A post-analysis in which the GS7 cohort was subdivided in ISUP GG2 (GS 3 + 4) (n = 14) and ISUP GG3 (GS 4 + 3 = 7) (n = 18) did not show any significant difference in the SHR expression profiles between them.
No significant differences were found in heterogeneity of SHR expression between the GS groups. When considering all patients together (n = 90), there is a significant increase in heterogeneity of AR-expression in epithelium compared to stroma in PCa samples (observed in 62% of cases, Sign test: p = 0.034). Inversely, heterogeneity of ER-expression significantly decreases in epithelium of PCa samples (observed in 97% of cases, Sign test: p < 0.001).
The stromal expression of αSMA and CD34 (see Figs 7 and 8) significantly increases in PCa tissue - as compared to PNT tissue - in each GS group for αSMA (Sign test: p = 0.007 for GS6, p = 0.054 for GS7 and p = 0.005 for GS8) and in GS7 and GS8 only for CD34 (Sign test: p = 0.021 for GS7 and p < 0.001 for GS8) (Fig. 9). These differences significantly increase from GS6 to GS8 for CD34 only (Kruskal-Wallis: p = 0.016), in particular between GS6 and GS8 (post-hoc test: p = 0.012).
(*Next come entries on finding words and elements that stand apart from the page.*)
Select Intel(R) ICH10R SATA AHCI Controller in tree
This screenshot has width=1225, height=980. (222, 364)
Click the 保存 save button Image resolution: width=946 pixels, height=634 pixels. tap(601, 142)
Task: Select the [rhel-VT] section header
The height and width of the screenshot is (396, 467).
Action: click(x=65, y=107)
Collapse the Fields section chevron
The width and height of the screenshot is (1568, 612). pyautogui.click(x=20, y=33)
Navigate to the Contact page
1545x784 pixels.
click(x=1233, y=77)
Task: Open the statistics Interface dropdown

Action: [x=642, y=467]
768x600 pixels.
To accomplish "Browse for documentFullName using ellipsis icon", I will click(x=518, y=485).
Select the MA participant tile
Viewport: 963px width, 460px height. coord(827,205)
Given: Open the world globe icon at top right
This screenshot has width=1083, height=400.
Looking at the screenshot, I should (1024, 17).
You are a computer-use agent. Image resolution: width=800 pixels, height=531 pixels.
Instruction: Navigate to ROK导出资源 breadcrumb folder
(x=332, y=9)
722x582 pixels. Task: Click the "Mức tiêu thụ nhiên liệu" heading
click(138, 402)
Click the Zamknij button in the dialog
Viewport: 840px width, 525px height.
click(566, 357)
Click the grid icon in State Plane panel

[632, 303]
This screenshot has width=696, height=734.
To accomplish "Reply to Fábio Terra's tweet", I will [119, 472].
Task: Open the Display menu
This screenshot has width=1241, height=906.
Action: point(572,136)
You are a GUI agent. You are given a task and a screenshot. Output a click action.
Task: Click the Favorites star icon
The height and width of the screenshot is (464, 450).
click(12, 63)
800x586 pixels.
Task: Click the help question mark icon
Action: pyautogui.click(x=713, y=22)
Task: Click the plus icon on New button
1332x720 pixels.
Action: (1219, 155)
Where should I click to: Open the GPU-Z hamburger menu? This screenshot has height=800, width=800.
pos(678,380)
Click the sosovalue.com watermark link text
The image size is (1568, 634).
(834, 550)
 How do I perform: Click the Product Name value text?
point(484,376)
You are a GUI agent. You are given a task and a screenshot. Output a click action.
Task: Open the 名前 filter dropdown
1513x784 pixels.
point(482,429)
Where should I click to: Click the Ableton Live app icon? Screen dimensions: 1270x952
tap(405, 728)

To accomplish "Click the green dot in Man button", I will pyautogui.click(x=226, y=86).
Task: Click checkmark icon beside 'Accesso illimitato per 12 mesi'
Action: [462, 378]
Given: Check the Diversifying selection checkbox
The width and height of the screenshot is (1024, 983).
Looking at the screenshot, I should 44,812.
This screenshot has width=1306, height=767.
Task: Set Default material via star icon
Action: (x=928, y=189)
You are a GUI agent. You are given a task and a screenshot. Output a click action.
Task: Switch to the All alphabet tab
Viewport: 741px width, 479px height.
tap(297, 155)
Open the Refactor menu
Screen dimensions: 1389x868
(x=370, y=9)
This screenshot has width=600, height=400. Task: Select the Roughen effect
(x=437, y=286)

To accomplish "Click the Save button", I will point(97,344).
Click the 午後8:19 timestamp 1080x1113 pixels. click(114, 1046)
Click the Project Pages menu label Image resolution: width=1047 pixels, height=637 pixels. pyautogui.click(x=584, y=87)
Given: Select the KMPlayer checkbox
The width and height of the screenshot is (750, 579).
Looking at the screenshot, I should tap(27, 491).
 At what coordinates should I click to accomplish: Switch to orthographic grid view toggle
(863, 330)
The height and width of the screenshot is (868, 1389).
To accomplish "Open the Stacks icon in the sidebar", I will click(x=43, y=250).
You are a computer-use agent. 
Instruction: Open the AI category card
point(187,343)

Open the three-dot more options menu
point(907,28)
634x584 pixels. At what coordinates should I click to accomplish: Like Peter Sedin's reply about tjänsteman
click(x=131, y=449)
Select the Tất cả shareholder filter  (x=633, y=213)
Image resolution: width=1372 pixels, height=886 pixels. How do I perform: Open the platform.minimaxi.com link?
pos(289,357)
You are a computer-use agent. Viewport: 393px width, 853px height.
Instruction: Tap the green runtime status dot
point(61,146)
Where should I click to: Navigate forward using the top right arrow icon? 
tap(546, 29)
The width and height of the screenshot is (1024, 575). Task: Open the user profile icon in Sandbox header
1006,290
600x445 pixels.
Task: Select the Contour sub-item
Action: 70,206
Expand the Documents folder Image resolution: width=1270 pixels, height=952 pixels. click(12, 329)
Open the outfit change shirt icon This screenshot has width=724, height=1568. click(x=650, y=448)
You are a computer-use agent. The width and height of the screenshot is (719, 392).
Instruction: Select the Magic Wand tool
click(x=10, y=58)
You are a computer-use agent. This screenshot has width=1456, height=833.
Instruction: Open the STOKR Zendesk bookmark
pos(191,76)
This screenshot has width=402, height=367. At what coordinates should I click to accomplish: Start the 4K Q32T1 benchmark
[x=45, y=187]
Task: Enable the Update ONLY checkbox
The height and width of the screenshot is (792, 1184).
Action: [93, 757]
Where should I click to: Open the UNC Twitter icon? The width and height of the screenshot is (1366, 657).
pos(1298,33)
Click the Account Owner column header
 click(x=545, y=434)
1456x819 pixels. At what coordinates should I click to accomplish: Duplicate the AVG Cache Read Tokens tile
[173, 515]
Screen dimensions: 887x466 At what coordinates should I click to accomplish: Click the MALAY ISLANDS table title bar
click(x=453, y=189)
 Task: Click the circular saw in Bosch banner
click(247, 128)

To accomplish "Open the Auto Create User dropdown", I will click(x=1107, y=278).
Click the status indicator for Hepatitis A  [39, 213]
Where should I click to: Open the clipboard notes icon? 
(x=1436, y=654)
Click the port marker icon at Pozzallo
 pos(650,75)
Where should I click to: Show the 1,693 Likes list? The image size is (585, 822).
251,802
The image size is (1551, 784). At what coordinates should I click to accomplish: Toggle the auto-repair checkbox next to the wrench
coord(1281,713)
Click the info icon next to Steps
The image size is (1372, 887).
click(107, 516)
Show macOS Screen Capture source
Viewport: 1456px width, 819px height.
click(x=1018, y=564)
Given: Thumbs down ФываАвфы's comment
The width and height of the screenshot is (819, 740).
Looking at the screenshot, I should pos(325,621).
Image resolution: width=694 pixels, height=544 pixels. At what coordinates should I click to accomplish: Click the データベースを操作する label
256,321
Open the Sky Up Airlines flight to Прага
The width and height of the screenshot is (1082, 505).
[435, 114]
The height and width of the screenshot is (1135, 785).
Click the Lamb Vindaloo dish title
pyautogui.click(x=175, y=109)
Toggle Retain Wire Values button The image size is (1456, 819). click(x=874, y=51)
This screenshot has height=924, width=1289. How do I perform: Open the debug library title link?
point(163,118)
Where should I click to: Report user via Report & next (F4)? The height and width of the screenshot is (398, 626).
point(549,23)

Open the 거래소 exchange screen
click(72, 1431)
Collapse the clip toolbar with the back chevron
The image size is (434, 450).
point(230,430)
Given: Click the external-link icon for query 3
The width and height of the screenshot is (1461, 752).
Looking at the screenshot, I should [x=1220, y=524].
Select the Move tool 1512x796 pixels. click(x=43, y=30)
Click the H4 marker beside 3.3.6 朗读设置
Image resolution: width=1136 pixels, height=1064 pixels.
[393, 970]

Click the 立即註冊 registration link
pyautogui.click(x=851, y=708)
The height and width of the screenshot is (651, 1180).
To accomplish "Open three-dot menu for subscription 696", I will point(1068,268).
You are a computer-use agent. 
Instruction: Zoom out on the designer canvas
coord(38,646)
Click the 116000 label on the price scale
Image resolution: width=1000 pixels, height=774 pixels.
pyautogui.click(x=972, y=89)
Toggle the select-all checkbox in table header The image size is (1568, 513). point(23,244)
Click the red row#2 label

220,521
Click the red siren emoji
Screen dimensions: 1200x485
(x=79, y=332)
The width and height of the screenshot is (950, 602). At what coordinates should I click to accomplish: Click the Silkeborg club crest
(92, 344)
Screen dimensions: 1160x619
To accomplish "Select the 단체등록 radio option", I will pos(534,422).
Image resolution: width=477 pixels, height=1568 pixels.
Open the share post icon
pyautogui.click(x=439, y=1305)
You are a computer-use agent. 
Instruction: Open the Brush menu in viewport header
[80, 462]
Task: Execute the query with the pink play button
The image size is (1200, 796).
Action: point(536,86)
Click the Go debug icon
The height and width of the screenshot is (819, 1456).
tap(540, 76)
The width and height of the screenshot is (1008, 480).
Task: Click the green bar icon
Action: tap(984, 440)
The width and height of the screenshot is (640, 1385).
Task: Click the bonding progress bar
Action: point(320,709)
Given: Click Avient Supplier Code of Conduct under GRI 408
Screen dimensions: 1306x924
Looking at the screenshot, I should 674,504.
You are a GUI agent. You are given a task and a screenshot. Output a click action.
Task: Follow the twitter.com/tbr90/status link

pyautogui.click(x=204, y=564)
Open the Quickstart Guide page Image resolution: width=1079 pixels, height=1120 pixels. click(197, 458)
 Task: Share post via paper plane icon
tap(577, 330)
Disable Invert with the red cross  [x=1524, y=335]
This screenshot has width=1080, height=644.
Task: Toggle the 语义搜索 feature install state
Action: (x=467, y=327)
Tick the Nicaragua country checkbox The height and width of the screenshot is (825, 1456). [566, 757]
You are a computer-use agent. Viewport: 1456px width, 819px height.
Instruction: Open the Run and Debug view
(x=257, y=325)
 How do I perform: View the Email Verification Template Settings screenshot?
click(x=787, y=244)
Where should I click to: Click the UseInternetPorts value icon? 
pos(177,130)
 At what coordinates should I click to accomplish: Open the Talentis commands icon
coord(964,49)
This increase is in fact due to a significantly higher expression of CD34 in GS8 as compared to GS6 in the stroma of PCa tissue samples (post-hoc test: p = 0.013). In the PCa tissue samples, no significant differences were found in stromal expression of αSMA across the different GS groups.
Figure 7.
Immunohistochemical stains for αSMA in PCa samples (bottom) and paired PNT samples (top) from GS6-7-8 patients. αSMA is expressed on stromal cells (asterisks). Scale bar equals 50 µm.
Figure 8.
Immunohistochemical stains for CD34 in PCa samples (bottom) and paired PNT samples (top) from GS6-7-8 patients. CD34 is expressed on stromal cells (asterisks). Scale bar equals 50 µm.
Figure 9.
Stromal expression difference between the LI values of α-SMA (white boxes) and CD34 (black boxes) measured per patient in tumour and non-tumour areas and shown according to the GS. The rest of the legend is similar to that of Fig. 5.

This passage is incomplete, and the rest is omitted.